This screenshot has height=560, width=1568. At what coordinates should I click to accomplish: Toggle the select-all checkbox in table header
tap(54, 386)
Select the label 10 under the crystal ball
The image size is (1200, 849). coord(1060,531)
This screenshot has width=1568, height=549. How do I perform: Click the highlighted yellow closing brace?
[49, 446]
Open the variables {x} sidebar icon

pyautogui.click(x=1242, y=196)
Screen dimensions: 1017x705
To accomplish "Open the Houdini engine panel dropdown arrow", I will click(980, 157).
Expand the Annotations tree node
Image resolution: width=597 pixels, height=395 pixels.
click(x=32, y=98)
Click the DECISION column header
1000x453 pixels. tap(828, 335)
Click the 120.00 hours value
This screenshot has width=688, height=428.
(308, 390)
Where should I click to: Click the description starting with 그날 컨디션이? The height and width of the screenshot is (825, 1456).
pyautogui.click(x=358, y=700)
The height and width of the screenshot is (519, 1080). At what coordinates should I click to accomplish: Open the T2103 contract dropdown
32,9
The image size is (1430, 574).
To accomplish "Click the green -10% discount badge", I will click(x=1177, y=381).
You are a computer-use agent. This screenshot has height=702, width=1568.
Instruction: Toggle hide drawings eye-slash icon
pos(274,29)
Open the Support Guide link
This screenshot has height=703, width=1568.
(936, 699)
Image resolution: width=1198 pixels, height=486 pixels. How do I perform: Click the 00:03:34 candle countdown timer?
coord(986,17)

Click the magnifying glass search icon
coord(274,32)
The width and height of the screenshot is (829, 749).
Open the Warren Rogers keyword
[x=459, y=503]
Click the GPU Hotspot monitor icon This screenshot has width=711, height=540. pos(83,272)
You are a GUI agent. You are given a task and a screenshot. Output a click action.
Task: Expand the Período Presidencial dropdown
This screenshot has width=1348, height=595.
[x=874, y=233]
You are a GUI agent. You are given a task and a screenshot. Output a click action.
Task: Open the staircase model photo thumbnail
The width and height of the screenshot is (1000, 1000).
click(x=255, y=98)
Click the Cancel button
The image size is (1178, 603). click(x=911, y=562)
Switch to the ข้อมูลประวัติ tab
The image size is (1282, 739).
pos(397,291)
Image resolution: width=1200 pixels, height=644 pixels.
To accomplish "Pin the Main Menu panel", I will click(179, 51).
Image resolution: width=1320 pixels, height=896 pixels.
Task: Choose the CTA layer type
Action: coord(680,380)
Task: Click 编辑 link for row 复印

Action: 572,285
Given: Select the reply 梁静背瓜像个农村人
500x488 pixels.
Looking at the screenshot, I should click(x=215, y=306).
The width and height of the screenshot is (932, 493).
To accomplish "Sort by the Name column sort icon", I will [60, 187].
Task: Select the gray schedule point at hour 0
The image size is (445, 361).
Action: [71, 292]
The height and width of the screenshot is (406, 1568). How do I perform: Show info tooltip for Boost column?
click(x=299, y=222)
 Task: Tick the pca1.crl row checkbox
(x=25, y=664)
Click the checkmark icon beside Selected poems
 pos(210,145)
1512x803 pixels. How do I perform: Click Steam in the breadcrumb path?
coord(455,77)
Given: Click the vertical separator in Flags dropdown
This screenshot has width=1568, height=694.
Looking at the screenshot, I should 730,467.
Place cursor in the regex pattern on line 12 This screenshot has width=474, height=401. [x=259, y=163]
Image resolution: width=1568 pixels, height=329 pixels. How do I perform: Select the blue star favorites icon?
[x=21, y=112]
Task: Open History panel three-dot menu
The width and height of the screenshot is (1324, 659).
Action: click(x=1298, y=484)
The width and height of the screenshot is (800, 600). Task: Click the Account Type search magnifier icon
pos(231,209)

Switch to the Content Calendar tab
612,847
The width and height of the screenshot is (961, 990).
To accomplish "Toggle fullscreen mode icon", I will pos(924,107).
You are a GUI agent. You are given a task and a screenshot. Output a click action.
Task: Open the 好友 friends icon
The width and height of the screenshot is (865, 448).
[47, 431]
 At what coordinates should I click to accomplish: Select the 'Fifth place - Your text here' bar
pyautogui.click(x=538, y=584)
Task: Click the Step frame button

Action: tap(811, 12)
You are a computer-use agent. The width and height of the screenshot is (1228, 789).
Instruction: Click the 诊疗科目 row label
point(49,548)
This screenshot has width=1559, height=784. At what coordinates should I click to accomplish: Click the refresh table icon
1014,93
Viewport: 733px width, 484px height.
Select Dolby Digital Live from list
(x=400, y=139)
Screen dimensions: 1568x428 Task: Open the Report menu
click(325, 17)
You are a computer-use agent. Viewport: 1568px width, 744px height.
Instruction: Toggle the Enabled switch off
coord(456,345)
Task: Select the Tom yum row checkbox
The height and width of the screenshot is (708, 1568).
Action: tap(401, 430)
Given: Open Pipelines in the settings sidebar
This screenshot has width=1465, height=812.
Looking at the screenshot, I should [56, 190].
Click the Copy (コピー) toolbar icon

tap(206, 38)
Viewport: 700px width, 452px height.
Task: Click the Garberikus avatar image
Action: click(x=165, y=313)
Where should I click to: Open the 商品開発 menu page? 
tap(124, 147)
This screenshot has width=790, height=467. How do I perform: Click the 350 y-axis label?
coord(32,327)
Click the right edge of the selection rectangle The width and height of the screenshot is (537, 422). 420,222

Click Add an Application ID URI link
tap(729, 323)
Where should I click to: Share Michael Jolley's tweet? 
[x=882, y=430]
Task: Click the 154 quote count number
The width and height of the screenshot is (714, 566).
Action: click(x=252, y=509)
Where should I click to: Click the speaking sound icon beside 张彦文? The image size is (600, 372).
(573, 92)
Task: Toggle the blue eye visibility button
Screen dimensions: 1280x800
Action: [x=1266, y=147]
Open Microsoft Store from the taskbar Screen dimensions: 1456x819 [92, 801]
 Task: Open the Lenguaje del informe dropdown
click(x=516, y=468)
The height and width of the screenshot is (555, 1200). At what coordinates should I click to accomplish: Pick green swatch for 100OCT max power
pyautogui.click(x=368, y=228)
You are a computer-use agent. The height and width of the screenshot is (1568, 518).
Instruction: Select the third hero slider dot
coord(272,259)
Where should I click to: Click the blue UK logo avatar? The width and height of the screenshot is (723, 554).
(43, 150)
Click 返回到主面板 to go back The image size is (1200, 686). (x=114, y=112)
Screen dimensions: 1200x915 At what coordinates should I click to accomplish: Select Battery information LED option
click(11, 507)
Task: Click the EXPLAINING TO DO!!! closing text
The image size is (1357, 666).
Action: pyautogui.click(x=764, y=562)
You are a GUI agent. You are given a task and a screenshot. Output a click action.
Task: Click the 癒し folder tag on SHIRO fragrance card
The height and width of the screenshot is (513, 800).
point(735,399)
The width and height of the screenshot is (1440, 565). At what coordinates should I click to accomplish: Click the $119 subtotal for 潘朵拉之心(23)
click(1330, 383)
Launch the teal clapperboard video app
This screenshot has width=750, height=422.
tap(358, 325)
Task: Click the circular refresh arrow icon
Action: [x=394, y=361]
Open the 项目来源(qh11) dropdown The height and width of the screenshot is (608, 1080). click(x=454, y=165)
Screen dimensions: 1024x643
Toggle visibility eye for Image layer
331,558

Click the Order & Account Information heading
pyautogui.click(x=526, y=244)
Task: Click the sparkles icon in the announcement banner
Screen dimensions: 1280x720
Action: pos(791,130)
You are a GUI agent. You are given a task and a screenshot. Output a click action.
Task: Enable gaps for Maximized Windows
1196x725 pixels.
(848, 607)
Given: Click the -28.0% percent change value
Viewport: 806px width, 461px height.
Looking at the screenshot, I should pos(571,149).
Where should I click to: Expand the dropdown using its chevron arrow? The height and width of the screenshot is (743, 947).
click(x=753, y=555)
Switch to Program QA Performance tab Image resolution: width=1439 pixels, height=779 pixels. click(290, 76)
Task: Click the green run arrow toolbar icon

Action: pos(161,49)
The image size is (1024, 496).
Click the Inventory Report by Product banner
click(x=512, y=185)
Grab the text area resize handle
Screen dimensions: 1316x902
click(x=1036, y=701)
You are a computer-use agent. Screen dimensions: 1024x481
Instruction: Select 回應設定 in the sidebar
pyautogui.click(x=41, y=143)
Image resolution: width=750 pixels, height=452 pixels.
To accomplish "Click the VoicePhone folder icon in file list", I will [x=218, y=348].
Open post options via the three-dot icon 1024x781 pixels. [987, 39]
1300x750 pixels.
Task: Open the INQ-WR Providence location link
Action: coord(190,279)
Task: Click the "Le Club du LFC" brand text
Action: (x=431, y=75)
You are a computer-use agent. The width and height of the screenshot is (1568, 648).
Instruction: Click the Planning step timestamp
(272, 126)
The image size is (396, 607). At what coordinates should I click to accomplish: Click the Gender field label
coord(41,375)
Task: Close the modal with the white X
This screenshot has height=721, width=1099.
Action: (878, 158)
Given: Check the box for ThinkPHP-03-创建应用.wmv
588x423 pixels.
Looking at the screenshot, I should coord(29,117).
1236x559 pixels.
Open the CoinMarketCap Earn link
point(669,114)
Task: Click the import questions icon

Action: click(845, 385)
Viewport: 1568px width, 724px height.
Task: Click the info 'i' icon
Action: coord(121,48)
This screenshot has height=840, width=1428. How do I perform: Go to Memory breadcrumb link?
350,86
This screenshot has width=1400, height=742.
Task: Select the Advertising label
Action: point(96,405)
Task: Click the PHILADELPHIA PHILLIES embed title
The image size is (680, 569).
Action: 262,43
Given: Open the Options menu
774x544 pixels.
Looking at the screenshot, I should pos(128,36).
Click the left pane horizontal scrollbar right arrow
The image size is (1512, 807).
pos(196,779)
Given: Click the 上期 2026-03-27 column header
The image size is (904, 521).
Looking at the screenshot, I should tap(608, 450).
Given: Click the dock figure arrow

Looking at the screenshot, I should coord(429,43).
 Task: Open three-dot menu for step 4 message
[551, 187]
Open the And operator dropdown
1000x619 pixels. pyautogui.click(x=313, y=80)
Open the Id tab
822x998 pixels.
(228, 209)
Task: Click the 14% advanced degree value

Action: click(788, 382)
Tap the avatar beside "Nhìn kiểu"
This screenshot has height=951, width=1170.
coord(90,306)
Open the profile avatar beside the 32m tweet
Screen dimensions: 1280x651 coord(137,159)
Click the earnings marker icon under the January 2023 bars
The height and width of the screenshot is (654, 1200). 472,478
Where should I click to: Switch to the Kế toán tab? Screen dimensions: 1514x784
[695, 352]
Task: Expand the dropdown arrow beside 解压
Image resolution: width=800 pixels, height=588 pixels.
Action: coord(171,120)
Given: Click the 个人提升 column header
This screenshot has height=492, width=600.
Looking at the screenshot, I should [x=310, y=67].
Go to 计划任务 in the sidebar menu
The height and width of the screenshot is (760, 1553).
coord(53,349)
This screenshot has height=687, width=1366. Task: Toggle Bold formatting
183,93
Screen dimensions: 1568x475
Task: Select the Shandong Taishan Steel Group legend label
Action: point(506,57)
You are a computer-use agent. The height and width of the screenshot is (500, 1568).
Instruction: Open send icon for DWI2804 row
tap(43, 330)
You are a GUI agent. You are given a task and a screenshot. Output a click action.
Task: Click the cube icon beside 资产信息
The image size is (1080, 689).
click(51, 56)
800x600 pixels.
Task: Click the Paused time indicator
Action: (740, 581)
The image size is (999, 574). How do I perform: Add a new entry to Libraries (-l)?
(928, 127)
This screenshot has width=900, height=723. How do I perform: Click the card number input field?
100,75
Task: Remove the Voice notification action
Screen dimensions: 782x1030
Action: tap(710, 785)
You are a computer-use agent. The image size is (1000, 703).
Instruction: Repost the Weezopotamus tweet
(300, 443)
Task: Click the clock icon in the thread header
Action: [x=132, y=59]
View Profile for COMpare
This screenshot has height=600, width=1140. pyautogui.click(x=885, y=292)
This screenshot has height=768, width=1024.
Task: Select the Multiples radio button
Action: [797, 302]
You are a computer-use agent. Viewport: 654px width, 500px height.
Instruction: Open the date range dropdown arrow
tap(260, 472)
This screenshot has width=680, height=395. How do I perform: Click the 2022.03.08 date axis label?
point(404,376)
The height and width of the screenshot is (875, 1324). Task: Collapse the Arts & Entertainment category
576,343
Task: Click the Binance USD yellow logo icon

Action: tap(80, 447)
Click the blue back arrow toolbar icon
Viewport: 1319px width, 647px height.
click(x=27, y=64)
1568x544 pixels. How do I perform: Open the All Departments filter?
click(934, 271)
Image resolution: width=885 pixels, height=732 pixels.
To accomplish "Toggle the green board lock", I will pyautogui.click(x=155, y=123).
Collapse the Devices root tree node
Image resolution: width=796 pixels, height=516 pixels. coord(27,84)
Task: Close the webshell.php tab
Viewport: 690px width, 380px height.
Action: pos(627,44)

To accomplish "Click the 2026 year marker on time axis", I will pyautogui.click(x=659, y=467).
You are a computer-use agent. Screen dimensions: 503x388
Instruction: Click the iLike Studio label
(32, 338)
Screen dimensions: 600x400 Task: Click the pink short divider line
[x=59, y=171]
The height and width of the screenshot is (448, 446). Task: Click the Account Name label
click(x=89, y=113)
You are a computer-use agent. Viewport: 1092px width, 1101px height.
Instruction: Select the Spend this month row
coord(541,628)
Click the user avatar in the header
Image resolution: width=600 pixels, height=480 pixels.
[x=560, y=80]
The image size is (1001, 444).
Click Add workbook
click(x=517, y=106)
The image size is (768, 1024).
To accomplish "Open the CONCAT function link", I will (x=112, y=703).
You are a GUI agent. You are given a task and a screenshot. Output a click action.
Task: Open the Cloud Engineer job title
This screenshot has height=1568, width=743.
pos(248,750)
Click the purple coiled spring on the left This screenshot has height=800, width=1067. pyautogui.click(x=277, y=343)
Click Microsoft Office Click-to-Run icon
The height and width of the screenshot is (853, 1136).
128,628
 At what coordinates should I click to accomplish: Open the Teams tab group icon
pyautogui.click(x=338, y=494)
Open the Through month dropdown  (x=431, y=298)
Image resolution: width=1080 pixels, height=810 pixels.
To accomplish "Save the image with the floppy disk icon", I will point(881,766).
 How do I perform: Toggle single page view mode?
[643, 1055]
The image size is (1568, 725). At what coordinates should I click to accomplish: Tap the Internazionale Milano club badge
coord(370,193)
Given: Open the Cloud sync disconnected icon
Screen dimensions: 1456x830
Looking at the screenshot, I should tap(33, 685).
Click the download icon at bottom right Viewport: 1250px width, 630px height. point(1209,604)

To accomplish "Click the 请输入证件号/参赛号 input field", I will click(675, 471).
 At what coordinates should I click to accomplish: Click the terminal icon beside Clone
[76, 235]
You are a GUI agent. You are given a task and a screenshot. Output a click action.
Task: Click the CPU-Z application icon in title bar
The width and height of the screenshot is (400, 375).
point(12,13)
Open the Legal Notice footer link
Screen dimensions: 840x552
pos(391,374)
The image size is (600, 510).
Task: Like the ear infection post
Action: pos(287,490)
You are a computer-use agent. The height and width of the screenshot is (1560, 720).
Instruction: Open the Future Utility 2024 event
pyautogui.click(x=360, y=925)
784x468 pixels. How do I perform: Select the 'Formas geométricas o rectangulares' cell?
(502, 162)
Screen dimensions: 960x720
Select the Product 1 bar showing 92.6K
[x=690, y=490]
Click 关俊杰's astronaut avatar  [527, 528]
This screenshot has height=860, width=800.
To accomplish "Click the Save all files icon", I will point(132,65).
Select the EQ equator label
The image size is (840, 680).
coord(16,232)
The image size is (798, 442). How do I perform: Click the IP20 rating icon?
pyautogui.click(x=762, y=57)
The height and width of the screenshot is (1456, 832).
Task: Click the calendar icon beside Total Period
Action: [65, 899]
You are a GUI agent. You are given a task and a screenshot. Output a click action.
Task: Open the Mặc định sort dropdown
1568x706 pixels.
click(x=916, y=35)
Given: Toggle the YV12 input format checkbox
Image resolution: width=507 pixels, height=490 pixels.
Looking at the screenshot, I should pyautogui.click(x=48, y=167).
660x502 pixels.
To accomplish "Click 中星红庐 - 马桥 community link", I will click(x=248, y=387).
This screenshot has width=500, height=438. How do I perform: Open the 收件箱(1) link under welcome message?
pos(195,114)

_TASK PROMPT:_ Copy down every line of the entries containing the word "Save".

_ANSWER BOX:_
To accomplish "Save the image with the floppy disk icon", I will point(881,766).
To accomplish "Click the Save all files icon", I will point(132,65).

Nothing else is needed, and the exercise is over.